The missive was hand-delivered on Thursday, Trump said, quipping: “Don’t have to worry about leaks.”
This latest in a series of letters from Kim follows four rounds short-range rocket launches by North Korea in the space of two weeks.
Pyongyang says the launches are in response to this month’s US-South Korean joint military exercises, a point that Kim emphasized in his message to Trump.
“He (Kim) wasn’t happy with the tests, the war games. The war games on the other side with the United States,” the president said. “And as you know, I’ve never liked it either. I don’t like paying for it.”

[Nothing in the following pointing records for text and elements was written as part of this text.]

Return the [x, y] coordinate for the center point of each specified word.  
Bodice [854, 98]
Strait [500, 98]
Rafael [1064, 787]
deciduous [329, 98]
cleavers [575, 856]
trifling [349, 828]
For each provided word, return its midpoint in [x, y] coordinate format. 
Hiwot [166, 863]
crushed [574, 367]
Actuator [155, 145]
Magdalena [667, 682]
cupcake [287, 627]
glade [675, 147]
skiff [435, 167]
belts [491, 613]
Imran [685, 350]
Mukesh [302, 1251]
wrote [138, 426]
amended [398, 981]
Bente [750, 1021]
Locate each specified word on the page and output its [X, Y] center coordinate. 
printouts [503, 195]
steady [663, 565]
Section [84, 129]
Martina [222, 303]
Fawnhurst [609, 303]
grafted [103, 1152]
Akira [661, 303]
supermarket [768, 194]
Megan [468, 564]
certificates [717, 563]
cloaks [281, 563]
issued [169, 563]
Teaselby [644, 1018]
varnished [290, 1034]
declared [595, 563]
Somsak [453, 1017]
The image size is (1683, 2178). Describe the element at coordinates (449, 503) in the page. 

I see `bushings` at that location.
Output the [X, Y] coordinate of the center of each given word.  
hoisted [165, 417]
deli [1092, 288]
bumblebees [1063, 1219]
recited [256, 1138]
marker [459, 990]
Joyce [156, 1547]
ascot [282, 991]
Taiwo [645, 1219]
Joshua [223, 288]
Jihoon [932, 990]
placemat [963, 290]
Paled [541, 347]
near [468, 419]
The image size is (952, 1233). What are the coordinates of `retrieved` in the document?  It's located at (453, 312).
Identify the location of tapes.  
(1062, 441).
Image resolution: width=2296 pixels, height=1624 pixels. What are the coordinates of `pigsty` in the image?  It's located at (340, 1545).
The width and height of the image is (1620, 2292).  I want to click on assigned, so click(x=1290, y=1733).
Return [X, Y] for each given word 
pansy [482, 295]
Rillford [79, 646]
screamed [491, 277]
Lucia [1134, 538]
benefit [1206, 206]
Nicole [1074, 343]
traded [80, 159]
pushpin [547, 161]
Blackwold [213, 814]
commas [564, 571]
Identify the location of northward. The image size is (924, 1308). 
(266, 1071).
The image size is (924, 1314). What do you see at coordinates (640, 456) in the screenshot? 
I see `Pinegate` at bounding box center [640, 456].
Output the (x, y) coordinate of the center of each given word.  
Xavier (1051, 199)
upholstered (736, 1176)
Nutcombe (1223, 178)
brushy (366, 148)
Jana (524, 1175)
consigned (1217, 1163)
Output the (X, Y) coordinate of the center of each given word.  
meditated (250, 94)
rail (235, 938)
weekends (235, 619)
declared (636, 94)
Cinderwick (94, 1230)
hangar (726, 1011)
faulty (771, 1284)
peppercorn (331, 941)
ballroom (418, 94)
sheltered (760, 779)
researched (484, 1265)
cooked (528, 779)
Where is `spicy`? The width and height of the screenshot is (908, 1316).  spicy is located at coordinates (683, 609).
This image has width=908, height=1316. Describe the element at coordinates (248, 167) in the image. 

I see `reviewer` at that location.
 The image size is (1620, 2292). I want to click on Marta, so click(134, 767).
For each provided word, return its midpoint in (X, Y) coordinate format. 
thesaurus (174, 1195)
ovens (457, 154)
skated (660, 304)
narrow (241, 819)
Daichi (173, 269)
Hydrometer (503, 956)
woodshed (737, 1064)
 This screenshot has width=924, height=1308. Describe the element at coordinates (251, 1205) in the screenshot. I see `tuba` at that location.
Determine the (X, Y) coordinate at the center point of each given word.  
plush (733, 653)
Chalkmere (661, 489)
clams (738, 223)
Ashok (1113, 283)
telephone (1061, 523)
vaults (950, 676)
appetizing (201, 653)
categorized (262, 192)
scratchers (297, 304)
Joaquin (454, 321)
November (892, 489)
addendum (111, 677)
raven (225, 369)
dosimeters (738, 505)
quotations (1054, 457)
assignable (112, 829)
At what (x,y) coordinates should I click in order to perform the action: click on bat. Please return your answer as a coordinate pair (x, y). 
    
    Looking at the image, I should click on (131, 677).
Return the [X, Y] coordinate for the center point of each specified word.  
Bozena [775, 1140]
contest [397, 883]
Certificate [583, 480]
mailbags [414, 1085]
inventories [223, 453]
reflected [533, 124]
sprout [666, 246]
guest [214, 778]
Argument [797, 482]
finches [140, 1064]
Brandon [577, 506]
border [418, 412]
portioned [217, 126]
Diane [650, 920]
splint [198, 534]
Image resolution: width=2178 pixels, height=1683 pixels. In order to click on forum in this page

Washington suspended the twice-a-year drills after the historic June 2018 summit between Trump and Kim in Singapore and while the exercises were subsequently resumed, they are now conducted on a smaller scale.
Denounced by North Korea’s communist government as “provocations,” the drills formerly included a mock invasion of the North, complete with flyovers by US warplanes capable of delivering nuclear weapons.
Trump and Kim have met twice since the Singapore encounter: a summit in February in Hanoi; and a hastily arranged, largely symbolic event in late June on the border that divides the Korean peninsula.
On Friday, the president again downplayed the significance of the recent launches by North Korea.
“There have been no nuclear tests. The missile tests have all been short-range, no ballistic missile tests, no long-range missiles,” Trump said.
The US defense secretary said earlier Friday in Seoul that Washington was ready to resume talks with Pyongyang while maintaining sanctions on North Korea until it abandons its nuclear program.
Mark Esper conveyed that message at the start of his meeting with his South Korean counterpart, Jeong Kyeong-doo.
Washington “will remain resolute in the enforcement of the UN Security Council resolutions until the North engages in the complete, verifiable, irreversible denuclearization of the Korean Peninsula,” Esper said, according to South Korean news agency Yonhap.